→ **Task prompt**
With pictures omitted, copy exactly every line from the one that contains "Task: Go to Step 3. Theme & Layout" to the end of the listing below.

*** Block opens ***

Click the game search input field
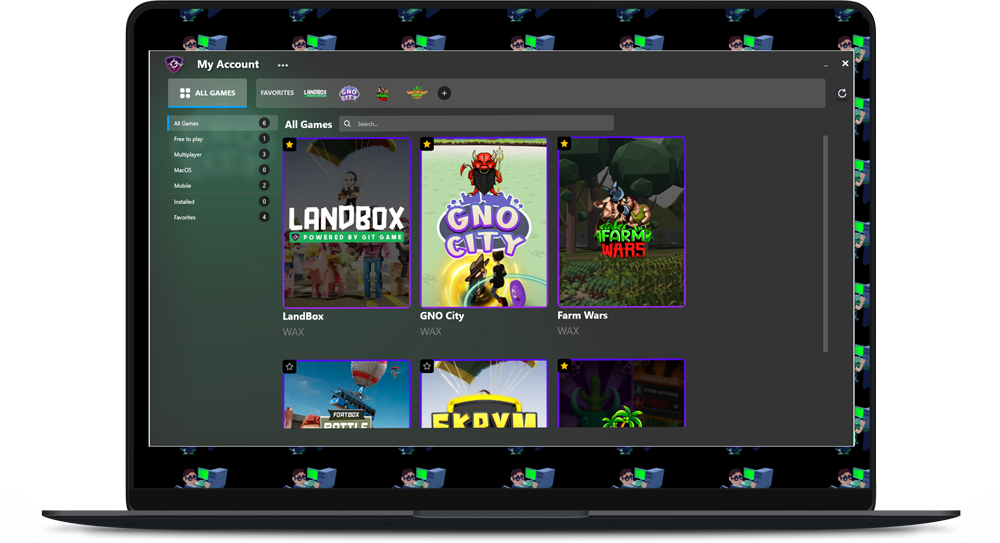This screenshot has width=1000, height=543. click(x=480, y=124)
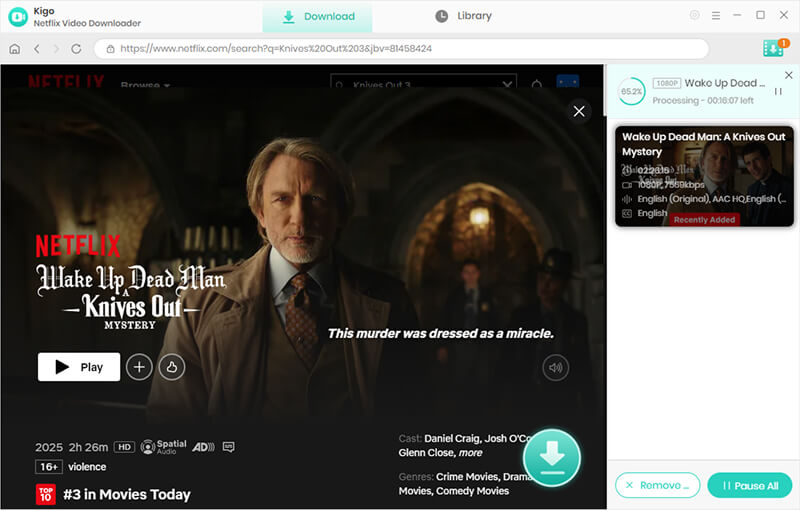Image resolution: width=800 pixels, height=510 pixels.
Task: Switch to the Library tab
Action: (463, 16)
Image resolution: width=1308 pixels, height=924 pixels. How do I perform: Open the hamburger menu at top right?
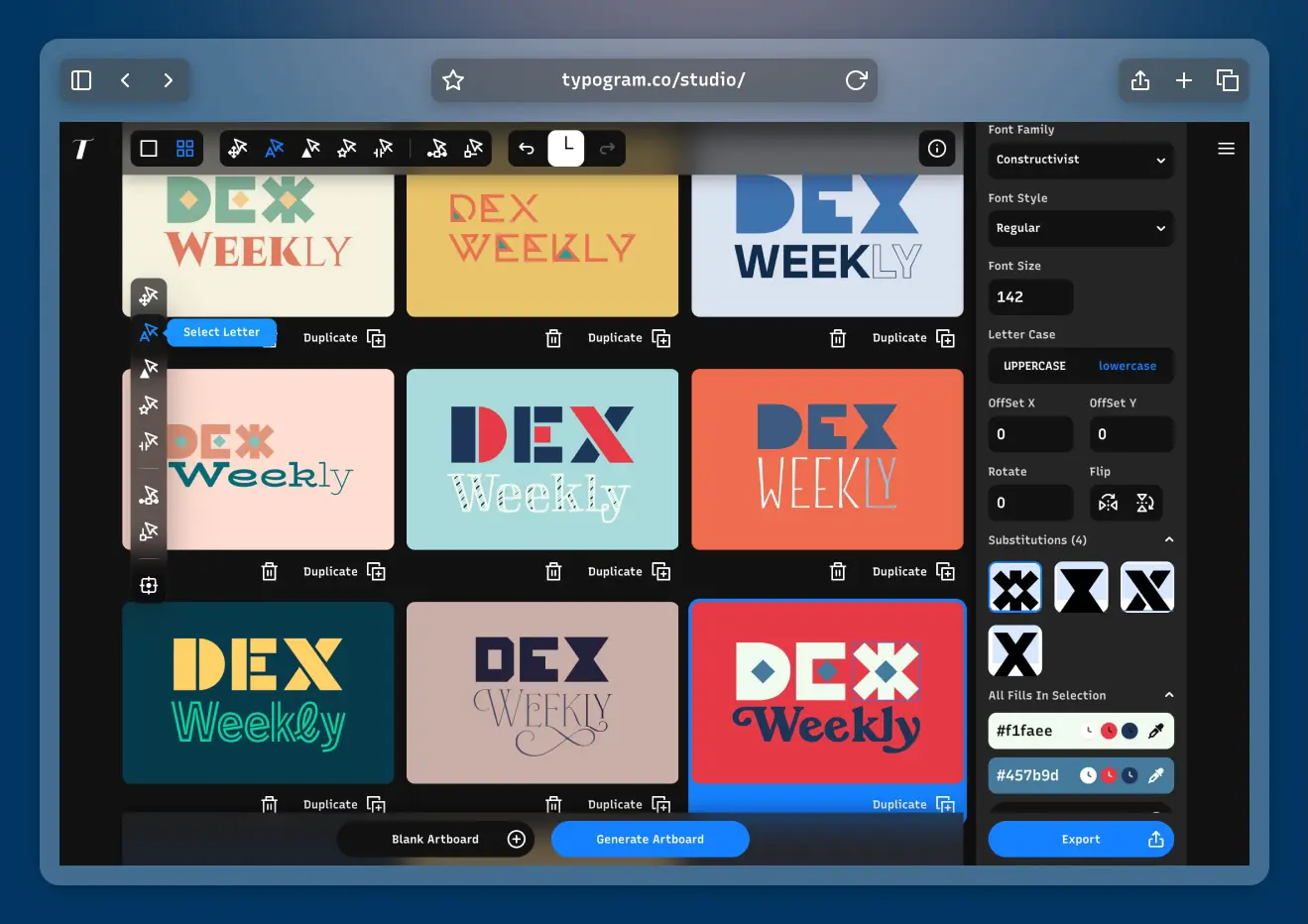(1226, 149)
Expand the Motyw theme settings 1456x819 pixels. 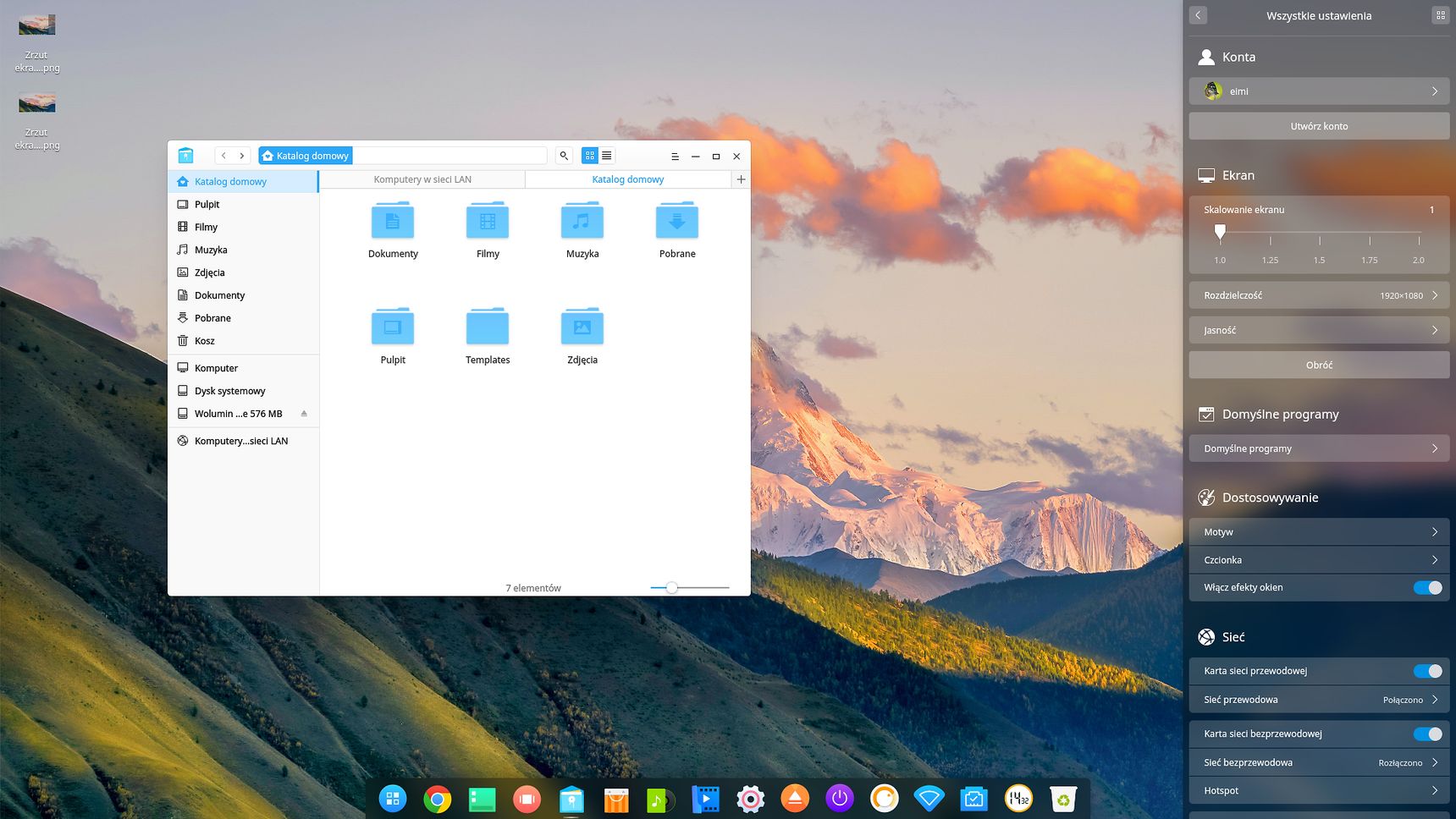(1319, 532)
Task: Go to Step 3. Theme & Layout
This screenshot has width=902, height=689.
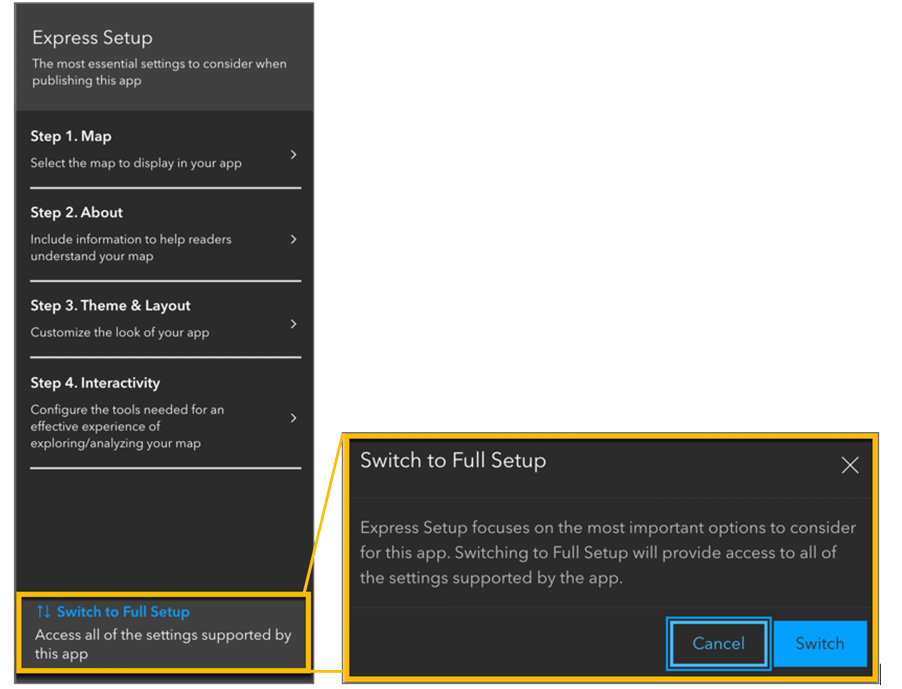Action: 110,305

*** Block closes ***

→ **Written answer**
Task: Go to Step 3. Theme & Layout
This screenshot has width=902, height=689.
Action: 110,305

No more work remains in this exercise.